胃潰瘍は内科的な治療で比較的容易に治癒する。外来での薬の内服治療のみでも2ヵ月で約60%治癒する。なかには6ヵ月たっても治らない難治性潰瘍もあるが,数は少ない。痛みも,適切な治療をすれば,ほとんどが1週間以内に和らぐかまたは消失する。胃潰瘍は,このように薬物で大部分は治癒するが,一度潰瘍ができると治ってもまた同じ部位に再発しやすい。再発率は年間約10%ずつあり,10年間経過すると約65%が再発を起こしてくる。したがって,一度潰瘍になると永久に潰瘍から縁を切ることは困難であり,潰瘍を経験した人は再発を起こさないようにつねに気をつける必要がある。再発を起こしやすい誘因としては,喫煙,睡眠不足,肉体的過労,精神的ストレス,不規則な食生活などが挙げられる。これらの誘因が二つ三つと重なると,それだけ再発率が高くなる。

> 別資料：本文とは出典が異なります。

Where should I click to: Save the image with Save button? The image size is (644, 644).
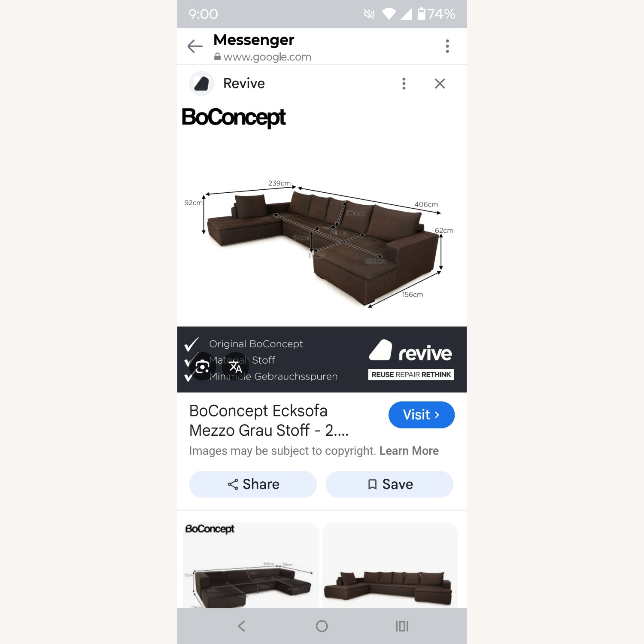389,484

胃潰瘍の合併症としては,出血,穿孔,狭窄,癌化が問題となる。合併症のなかでいちばん頻度の多いものは出血であり,吐血や下血を起こす。出血が高度になると,貧血となり,目まいや疲労感が強くなり,ときにはショック状態になる。出血に対しては手術を行うほか,内科的な保存療法や内視鏡的に止血を行う場合もあるが,出血が認められたらできるだけ早く医療を受けるべきである。穿孔は,激しい痛みを伴い,腹膜炎となり緊急手術を要し,手術が遅れると生命の危険性が高い。狭窄は,胃と十二指腸の境界でもともと狭い幽門部や十二指腸球部に潰瘍が多発したときに起きやすい。潰瘍が治り瘢痕(はんこん)化するときにひきつれを起こし狭窄状になるが,中途半端な治療をしたときに起きやすい。食べたものが狭窄部を通過できず胃内に停滞し,膨満感を訴えたり吐いたりする。治療には手術しかない。胃内視鏡検査法が発達する以前には,潰瘍は高率に癌化すると信じられていた。しかし,長期間潰瘍を内視鏡で追跡観察の結果,癌の潰瘍化が認められるとき,とくに早期胃癌では容易に潰瘍をつくり,そして治ることがわかった。その結果,潰瘍の癌化は初めから癌であることのほうが多くて,潰瘍そのものが癌化を起こすとしても頻度は少なく,5年間で1%を超えることはないと考えられている。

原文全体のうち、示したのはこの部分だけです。